Збышек даже попятился.
— Михал, не заводись! Нечего увиливать! Шляпа не папа, а мама не панама… Без альбома, сам понимаешь, лапки кверху — и привет! — потеряли терпение ребята.
— Дуй за альбомом! Давай! Мигом!
Михал, все еще стараясь не терять достоинства, направился в сторону дома. Сначала он думал привести ребят к Петровским и показать на месте коллекцию. Но вовремя спохватился: тогда наверняка разыгрался бы жуткий скандал — ребята бы ворвались целой оравой в чужую квартиру, подняли бы гам. Старуха Шафранец подняла бы крик, соскочила бы с кровати пани Толлочко… Нет! Лучше не надо!
Оставался лишь один-единственный выход. Правда, дело связано с риском, но это был единственный шанс спасти свой авторитет…
Глава XI
Михал бежал к дому, чувствуя спиной насмешливые взгляды ребят, слыша их подзадоривающие крики и ехидные реплики. Он все еще надеялся придумать какой-нибудь выход или выкинуть какой-нибудь фортель.
Не возвращаться к ребятам?… Не станут же они ждать его до скончания века. Но они могут подойти к дому, стать под окнами и орать всякие обидные слова ему и Витеку. Агнешка услышит, и невесть что подумает…
Конечно, тогда можно выйти и набить морду этому остряку Збышеку. Увидала бы Агнешка, как Михал дерется… Но нет, нельзя — это будет нечестно. Да и ребята заступятся и правильно сделают: надо защищать справедливость. А если вдесятером на одного налетят, то для него это кончится плачевно…
Может, выложить двадцать злотых, и дело с концом? Но тогда верх возьмет Збышек. Начнет потом подначивать при каждом удобном случае: чего, мол, ты выхвалялся… И Михал прослывет треплом на всю школу. Ну нет! От кошки рожки!..

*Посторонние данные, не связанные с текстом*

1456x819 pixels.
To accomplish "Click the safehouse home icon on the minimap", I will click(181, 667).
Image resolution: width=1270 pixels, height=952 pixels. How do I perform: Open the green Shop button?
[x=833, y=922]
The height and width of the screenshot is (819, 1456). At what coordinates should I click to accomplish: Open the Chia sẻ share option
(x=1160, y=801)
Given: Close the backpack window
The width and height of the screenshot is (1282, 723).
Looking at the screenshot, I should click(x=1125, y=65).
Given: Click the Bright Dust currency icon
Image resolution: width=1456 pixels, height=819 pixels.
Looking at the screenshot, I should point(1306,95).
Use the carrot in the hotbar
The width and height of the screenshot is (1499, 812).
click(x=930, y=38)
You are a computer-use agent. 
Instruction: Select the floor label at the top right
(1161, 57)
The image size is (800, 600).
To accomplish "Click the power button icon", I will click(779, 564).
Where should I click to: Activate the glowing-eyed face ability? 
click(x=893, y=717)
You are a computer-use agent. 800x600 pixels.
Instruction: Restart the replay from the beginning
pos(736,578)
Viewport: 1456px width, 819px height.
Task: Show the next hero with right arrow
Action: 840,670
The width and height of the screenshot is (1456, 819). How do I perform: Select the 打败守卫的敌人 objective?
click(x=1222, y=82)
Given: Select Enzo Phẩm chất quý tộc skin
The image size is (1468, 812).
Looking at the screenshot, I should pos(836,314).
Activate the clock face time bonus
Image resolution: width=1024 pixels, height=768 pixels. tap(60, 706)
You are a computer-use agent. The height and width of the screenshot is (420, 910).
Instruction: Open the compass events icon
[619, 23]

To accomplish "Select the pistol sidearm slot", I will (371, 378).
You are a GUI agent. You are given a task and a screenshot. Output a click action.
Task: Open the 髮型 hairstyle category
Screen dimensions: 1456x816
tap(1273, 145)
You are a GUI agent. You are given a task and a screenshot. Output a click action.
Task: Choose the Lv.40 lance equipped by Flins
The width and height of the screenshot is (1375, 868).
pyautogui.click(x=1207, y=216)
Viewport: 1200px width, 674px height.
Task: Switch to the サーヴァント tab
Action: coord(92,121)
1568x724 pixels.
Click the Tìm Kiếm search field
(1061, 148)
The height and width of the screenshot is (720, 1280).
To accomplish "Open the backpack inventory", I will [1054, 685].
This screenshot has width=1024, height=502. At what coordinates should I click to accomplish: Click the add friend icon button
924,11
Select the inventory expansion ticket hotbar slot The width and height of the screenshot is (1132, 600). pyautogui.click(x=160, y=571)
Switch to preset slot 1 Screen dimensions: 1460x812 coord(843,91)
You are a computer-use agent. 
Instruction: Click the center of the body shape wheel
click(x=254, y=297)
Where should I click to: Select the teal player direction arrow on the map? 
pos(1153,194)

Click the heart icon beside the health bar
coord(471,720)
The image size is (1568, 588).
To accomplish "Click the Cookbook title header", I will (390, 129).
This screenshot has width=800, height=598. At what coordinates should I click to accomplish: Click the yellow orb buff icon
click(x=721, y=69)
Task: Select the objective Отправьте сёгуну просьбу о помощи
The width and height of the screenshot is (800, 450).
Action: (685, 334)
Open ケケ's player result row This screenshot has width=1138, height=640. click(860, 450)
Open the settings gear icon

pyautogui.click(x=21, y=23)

Нет другого выхода: надо отнести им дверцу! Она, наверно, не тяжелая. Шкаф небольшой, сосновый, сосна — дерево легкое. Да хоть бы и тяжелое, что ему, привыкать? И не такие тяжести приходилось таскать на себе!.. Только бы дверца легко снималась с петель, не поцарапалась, потом он ее сразу поставит на место.
Не было бы счастья, да несчастье помогло: повезло ему — Петровских нет дома. Витек, наверно, тоже ушел. Будь он дома, может, помог бы? Вряд ли! Побоялся бы получить взбучку от мамочки. И чего он ее так боится? Ну, стукнет разок, ну два, неужели честь не дороже?… Агнешка еще в школе… Надо тихо войти в дом… А если Геня дома?… Ну, Геню обработать легко…
Михал, перепрыгивая через несколько ступенек, взбежал по лестнице и, как обычно, не слишком громко, но и не слишком тихо открыл дверь ключом. В квартире все жильцы узнавали друг друга по походке, по манере открывать дверь, поэтому Михал сначала направляется к себе в комнату. Теперь учительница и Шафранцы знают, что он вернулся из школы.
Спустя минуту он вышел в переднюю и без стука проскользнул в комнату к Петровским. Витека не было. Геня сидел за столом и что-то рисовал, высунув от усердия язык.
— Это ты? — удивился он, увидев Михала. — А я думал, Витек вернулся.
— А Витека нет? Вот жалость-то! У меня к нему важное дело… Да что с тобой разговаривать, ты все равно не поймешь.
— Если важное, пойму, — серьезно ответил Геня.
— Позарез нужное и крайне срочное. Кстати сказать, я достал классную резину. Сегодня вечером можно сделать рогатку. Обещание надо выполнять, правильно я говорю? А?